When something unusual on the skin is seen, it can be hard to know how much to worry about it at first. Energetic dogs like Marloe rush through undergrowth, roll around on beaches and charge through woodlands, so it’s not uncommon for them to suffer occasional bruises, abrasions and scrapes.
In the world of internet connectivity, people are as likely to send a WhatsApp or Facebook message to their vet as to make a phone call to ask a question. Aisling sent me a photo of the abnormal area to ask my opinion. My first impression was that it didn’t look like anything particularly unusual. I suggested that Aisling should just monitor it carefully.
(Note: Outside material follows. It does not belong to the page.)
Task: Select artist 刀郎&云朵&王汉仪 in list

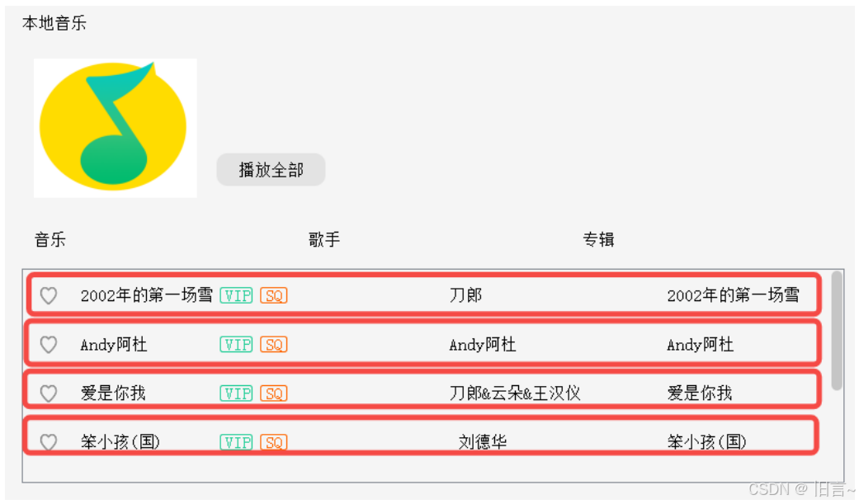Action: point(514,393)
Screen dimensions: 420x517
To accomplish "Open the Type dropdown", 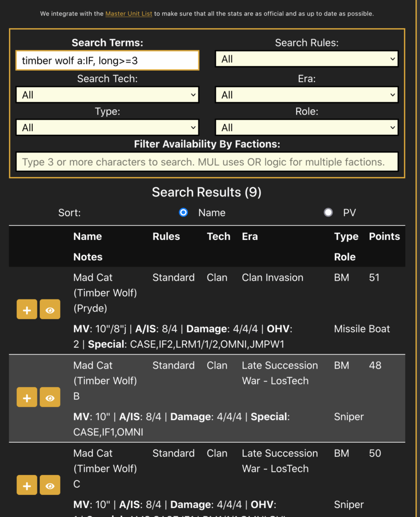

If the fur hadn’t grown back after six weeks or so, it would be wise to check it out in more detail.
TRIP TO THE VET
As it happened, just two weeks later, Marloe suffered another crisis: she sliced the pad of one of her front toes while running on pebbles on the beach. She had to be admitted to our clinic for the day to have the pad sutured back together. While this was being done, I suggested that it might be wise to take the opportunity to take a simple biopsy from the thickened, balding area on her neck. I carried out a Fine Needle Biopsy, which is the simplest form of tissue sampling. A sharp needle (the same type that’s used to give injections) was pushed into the thickened area, and the contents of the needle were then squirted onto a microscope slide. This was then sent off to a specialist laboratory for processing. The laboratory team stained the slide, then examined it under a high powered microscope. I expected that they would only find benign cells, but it turned out that the underlying cause was something much more sinister after all. The thickened area was, in fact, a potentially malignant skin tumour, known as a Mast Cell Tumour.
Mast Cell Tumours are the most common type of malignant skin cancer seen in dogs. They are usually seen as lumps on the skin, and they are known as “the great pretenders” because they often resemble completely benign skin swellings, thickenings and nodules. Marloe was a classic example: there was nothing remotely sinister about the appearance of the skin thickening. In 99 out of 100 cases, the biopsy sample would have come back confirming that it was nothing to worry about. She just happened to be the one in a hundred dogs: a Mast Cell Tumour has the potential to become a serious, life threatening situation if it is not dealt with effectively.
Once I had the biopsy results, I knew there was only one possible cause of action: surgical removal of all of the strange looking bald area, with a wide margin of healthy tissue around it to ensure that no trace of mast cell tumour was left behind. This operation was carried out the next day, and the entire excised area was sent to the laboratory for full, detailed analysis.
The results arrived four days later: the Mast Cell Tumour was “low grade”, and the surgical margins were “clean” which meant that the tumour had definitely been completely cut out. This was great news: we now knew that it was very likely that the surgical excision that we had already done was enough to provide a complete cure.
If the lab result had come back as a “high grade” tumour, or if the surgical margins had been “dirty” (i.e. if cancer cells were present at the edges of the skin that had been excised), there would have been a high risk of the cancer recurring or spreading to other parts of her body. She would have needed further surgery, chemotherapy and perhaps even radiation treatment. And even then, her prognosis would have been uncertain. When they are high grade and aggressive, mast cell tumours can be amongst the trickiest cancers to treat in dogs.
It’s important that mast cell tumours are tackled promptly: if left alone, a low grade tumour may turn into a high grade one over time. This is why vets like to take simple biopsies from skin lumps of all shapes and sizes: this is the only way that a mast cell tumour can be diagnosed.
Marloe is a lucky dog: the tumour was removed so promptly that she’ll almost certainly make a rapid and full recovery. The wound has already healed, and her fur is growing back in.
Aisling is relieved that she had Marloe insured: the veterinary costs add up when biopsies and surgery is involved.
She’s hoping that this saga is now over: Marloe can go back to enjoying her busy life running through woods and on beaches.